Brett Grentell

This Week in AI: Let us not forget the humble data annotator

Written by Kyle Wiggers 31/3/2024

Keeping up with an industry as fast-moving as AI is a tall order. So until an AI can do it for you, here’s a handy roundup of recent stories in the world of machine learning, along with notable research and experiments we didn’t cover on their own.

This week in AI, I’d like to turn the spotlight on labeling and annotation startups — startups like Scale AI, which is reportedly in talks to raise new funds at a $13 billion valuation. Labeling and annotation platforms might not get the attention flashy new generative AI models like OpenAI’s Sora do. But they’re essential. Without them, modern AI models arguably wouldn’t exist.

The data on which many models train has to be labeled. Why? Labels, or tags, help the models understand and interpret data during the training process. For example, labels to train an image recognition model might take the form of markings around objects, “bounding boxes” or captions referring to each person, place or object depicted in an image.

The accuracy and quality of labels significantly impact the performance — and reliability — of the trained models. And annotation is a vast undertaking, requiring thousands to millions of labels for the larger and more sophisticated data sets in use.

So you’d think data annotators would be treated well, paid living wages and given the same benefits that the engineers building the models themselves enjoy. But often, the opposite is true — a product of the brutal working conditions that many annotation and labeling startups foster.

Companies with billions in the bank, like OpenAI, have relied on annotators in third-world countries paid only a few dollars per hour. Some of these annotators are exposed to highly disturbing content, like graphic imagery, yet aren’t given time off (as they’re usually contractors) or access to mental health resources.

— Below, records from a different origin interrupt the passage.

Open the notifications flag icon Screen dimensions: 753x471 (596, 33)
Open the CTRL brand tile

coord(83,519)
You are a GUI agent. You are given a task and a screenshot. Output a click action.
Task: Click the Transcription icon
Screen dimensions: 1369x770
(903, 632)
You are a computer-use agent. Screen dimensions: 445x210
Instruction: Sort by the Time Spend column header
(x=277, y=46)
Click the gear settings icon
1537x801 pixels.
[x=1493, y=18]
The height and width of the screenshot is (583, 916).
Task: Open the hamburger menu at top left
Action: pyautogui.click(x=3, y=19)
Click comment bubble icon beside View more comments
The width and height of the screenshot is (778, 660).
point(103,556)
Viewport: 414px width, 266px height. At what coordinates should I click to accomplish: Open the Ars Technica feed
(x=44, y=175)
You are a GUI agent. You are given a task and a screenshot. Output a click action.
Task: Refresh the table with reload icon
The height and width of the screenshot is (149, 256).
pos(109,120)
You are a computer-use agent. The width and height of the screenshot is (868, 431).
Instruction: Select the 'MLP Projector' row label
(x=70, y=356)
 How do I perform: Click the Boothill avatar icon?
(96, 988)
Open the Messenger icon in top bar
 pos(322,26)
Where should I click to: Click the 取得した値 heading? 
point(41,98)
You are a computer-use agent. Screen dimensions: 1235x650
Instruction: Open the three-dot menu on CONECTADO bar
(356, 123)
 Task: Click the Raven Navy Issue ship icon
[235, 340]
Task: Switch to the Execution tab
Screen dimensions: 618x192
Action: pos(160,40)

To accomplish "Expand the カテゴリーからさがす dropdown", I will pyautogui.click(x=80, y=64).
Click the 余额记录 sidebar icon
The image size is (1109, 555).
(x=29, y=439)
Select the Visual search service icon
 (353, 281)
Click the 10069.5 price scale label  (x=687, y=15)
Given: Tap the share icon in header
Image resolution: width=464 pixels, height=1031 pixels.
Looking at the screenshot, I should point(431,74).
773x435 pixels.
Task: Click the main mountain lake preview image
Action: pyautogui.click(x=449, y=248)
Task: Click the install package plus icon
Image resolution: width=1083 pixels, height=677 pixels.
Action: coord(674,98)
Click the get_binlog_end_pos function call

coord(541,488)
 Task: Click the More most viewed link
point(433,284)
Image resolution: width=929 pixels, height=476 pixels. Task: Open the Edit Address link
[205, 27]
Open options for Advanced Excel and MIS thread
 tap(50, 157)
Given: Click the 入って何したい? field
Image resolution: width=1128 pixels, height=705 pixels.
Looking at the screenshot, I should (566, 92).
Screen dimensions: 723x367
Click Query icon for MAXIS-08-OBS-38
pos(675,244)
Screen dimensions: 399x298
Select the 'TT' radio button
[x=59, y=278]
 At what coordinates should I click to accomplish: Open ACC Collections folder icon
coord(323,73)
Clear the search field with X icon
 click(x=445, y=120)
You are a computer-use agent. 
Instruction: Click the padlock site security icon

An excellent piece in NY Mag peels back the curtains on Scale AI in particular, which recruits annotators in countries as far-flung as Nairobi and Kenya. Some of the tasks on Scale AI take labelers multiple eight-hour workdays — no breaks — and pay as little as $10. And these workers are beholden to the whims of the platform. Annotators sometimes go long stretches without receiving work, or they’re unceremoniously booted off Scale AI — as happened to contractors in Thailand, Vietnam, Poland and Pakistan recently.